Stored items
....................

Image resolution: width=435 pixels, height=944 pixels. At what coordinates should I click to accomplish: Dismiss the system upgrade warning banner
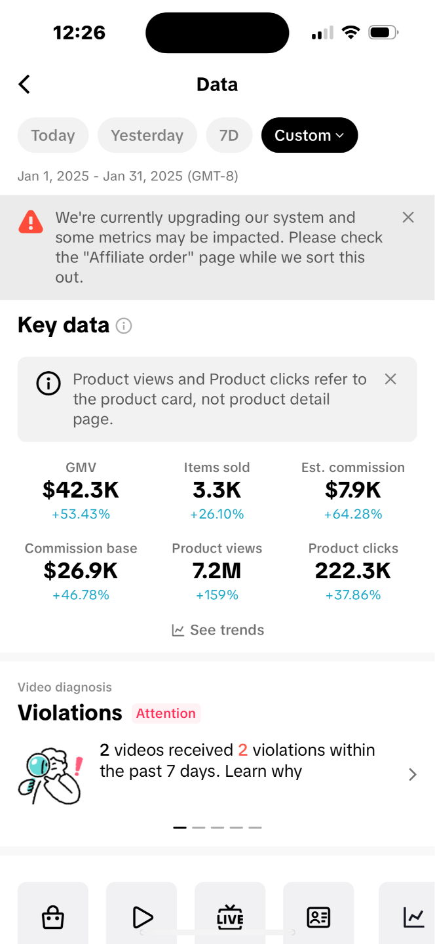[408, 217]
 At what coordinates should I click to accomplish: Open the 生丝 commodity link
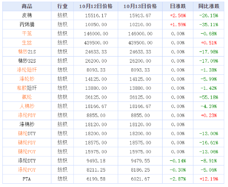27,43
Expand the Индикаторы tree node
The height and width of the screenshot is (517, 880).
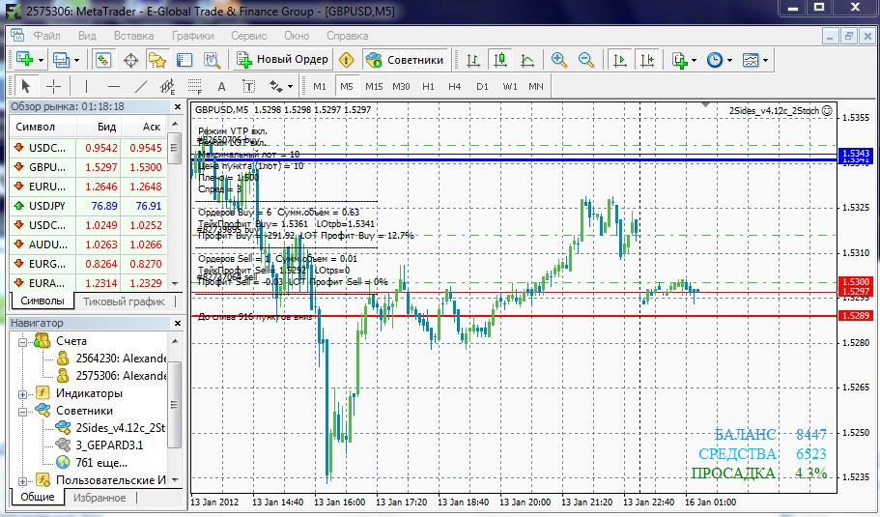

....................

▶ _TASK DESCRIPTION_: The task calls for repeating each line above exactly while excluding the pictures.

▶ _EXERCISE RESPONSE_:
Image resolution: width=435 pixels, height=944 pixels. At what coordinates should I click to accomplish: Dismiss the system upgrade warning banner
[408, 217]
 At what coordinates should I click to accomplish: Open the 生丝 commodity link
27,43
Expand the Индикаторы tree node
The height and width of the screenshot is (517, 880).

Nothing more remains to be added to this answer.